Chapter 35: David's Request

Brebner's General Store smelled like dust and resignation.

The shelves held the same products they'd held for decades—generic brands, outdated packaging, the particular selection of items that accumulated when nobody thought to modernize inventory. David Rose stood near the cleaning supplies section, glaring at a bottle of dish soap like it had personally offended his ancestors.

"This is what passes for skincare in this establishment," he said, not looking at me. "In case you were wondering why I look perpetually exhausted."

I'd come for light bulbs—the motel's maintenance schedule required restocking, and Brebner's was closer than Elmdale. But David's presence shifted the errand into something more complicated.

"The soap aisle isn't usually where I find you."

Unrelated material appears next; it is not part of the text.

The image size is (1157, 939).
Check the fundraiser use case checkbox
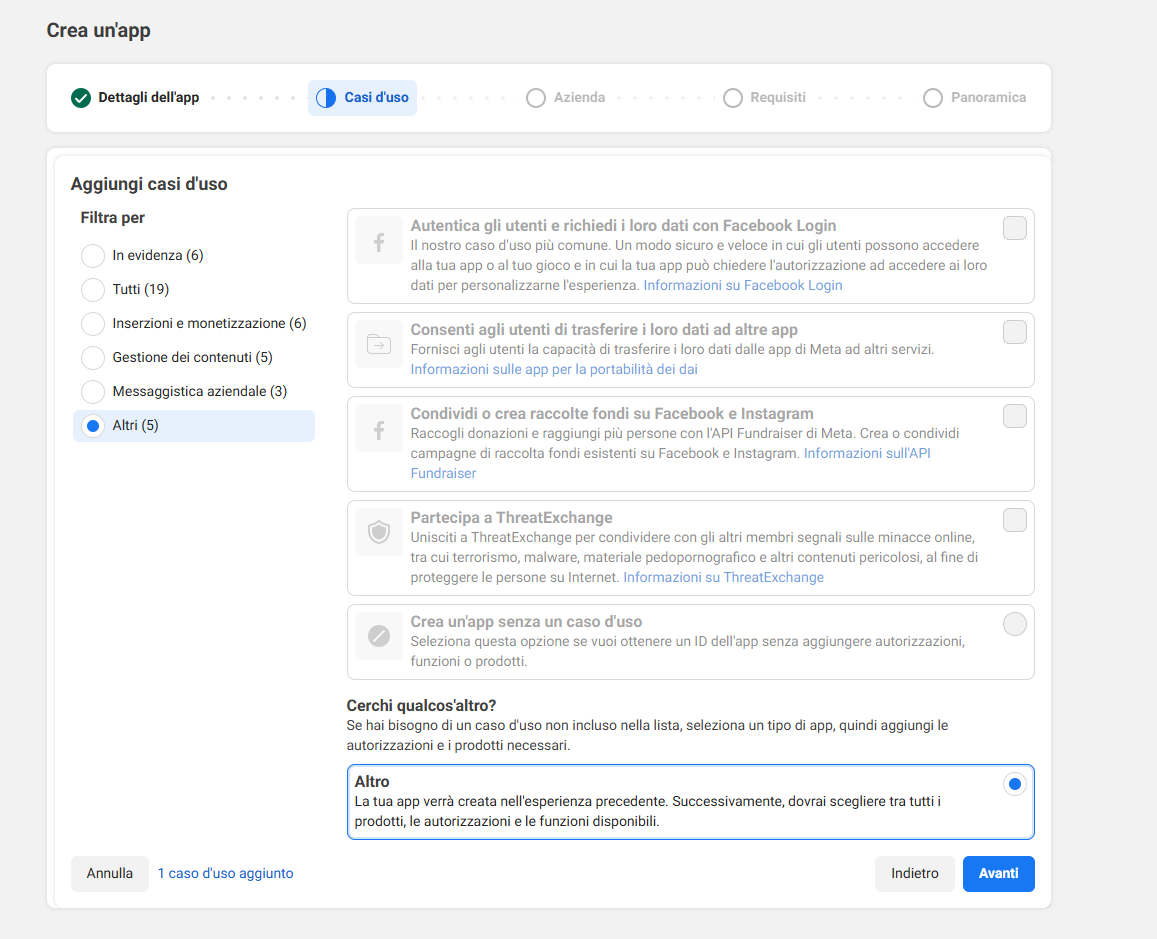click(1014, 416)
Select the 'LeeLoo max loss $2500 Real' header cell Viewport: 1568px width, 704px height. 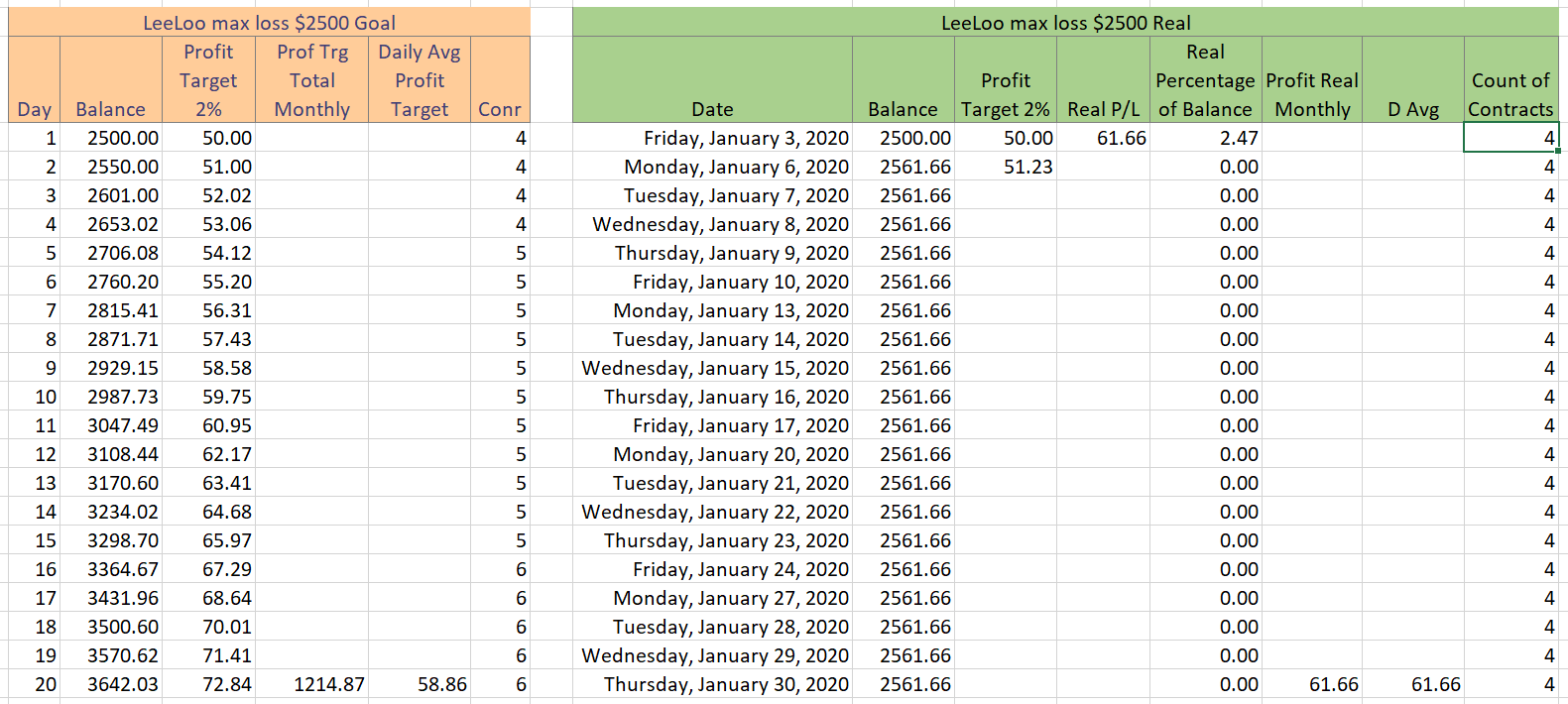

"I'm not here by choice." He finally looked up, and the familiar theatrical disdain was present but somehow muted. "I'm here because Wendy thinks 'product research' means staring at shelves until something magically improves."

"Wendy?"

"The owner. Or manager. Or whatever her title is. She tolerates my suggestions the way one tolerates a persistent mosquito." He crossed his arms. "I told her the store could carry better products. Local things, regional artisans, anything that doesn't look like it expired during the Reagan administration."

"What did she say?"

"She said 'that's not how we do things here.'" He mimicked the phrase with savage precision. "As if tradition were an excuse for mediocrity."

I grabbed the light bulbs I'd come for, giving him time to work toward whatever he was actually trying to say. David Rose didn't make small talk about retail strategy without a purpose.

"You know people," he said finally. "In the region."

"Some."

"Vendors. Suppliers. The motel must have contacts for..." He waved vaguely at the concept of commerce. "Things. Food things. Supply things."

"It does."

The admission cost him something—I could see it in the tension of his jaw, the way he wouldn't quite meet my eyes. David Rose didn't ask for help. David Rose complained about problems until someone else solved them or they went away on their own.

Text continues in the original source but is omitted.